Consonant inventories

According to the World Atlas of Language Structures online, chapter 1 'Consonant inventories', the language with the largest known set of consonants is !Xóõ (Southern Khoisan), which has 122 consonants. My understanding is that it is not entirely clear that all the !Xóõ clicks contrast across enough environments that we can be fully satisfied with this number, so we could take instead the largest such inventory that does not include clicks; this is usually said to be Ubykh (Abkhazo-Adyghean) with around 80 consonants (not counting the consonants that only occur in onomatopoeia and loanwords).

Vowel inventories

WALS takes a simple approach to counting vowel inventories, only counting the vowel qualities rather than all distinctive vocalic segments. Thus they only consider the three features of height, backness and lip rounding, and ignore length contrasts, nasalisation, etc. With this approach they find the largest inventories to be around 14 vowels (German, Indo-European). If we include diphthongs and triphthongs then we have, e.g., Fering/North Frisian (Indo-European) with 22 vowels.
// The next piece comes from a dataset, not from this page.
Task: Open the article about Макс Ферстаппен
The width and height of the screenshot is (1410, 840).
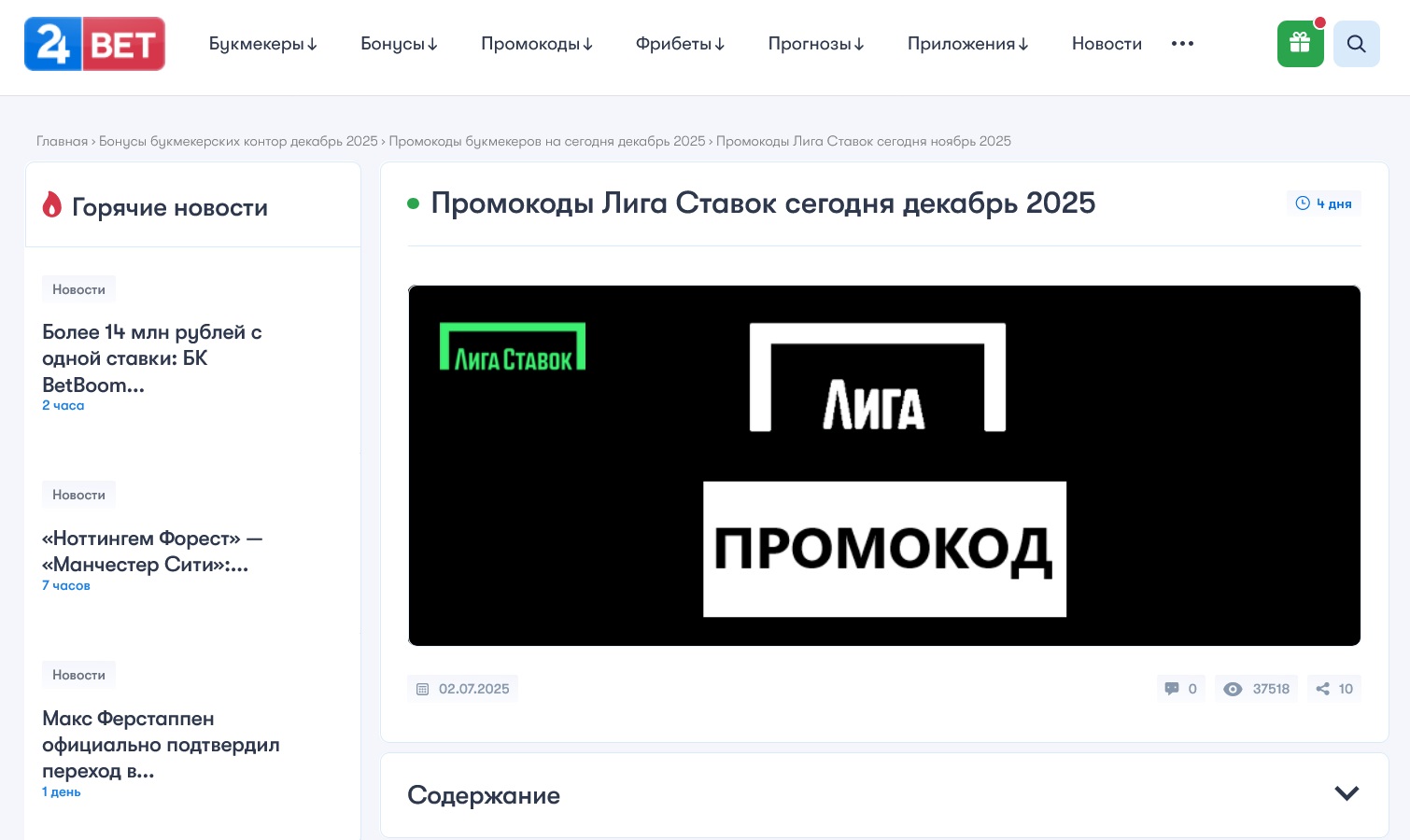Action: 161,744
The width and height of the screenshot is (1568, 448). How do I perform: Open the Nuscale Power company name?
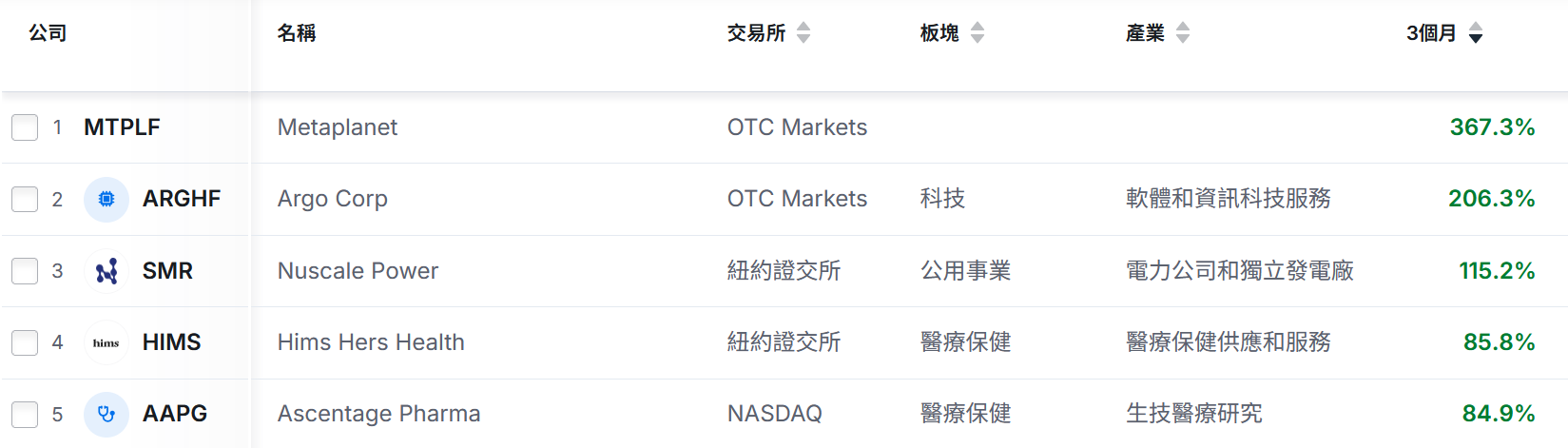point(358,271)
Of course, if we move even further from the WALS approach and include secondary articulations such as nasalization, phonation, tongue root retraction, pharyngealization, etc then we could probably find much larger inventories.

Tone

There are a few languages thought to have up to 9 tones, e.g. the Kam language (Tai-Kadai)

Largest attested segmental inventories

Combining the WALS maps we can identify a small group of languages that have large inventories of both C and V. !Xóõ is the largest with Ubykh following, but several others have total C+V inventories approaching 60 or so segments:

  • !Xóõ (Southern Khoisan) depending on analysis has anything from 107 phonemes up to 142 (as well as 2 tones) so comes close to the theoretical maximum outlined below
  • Ukykh (Abkhazo-Adyghean) has 86 phonemes
  • Sindhi (Indo-European) with 62 phonemes, but this includes some vowel length contrasts as well as a phonation contrast on consonants.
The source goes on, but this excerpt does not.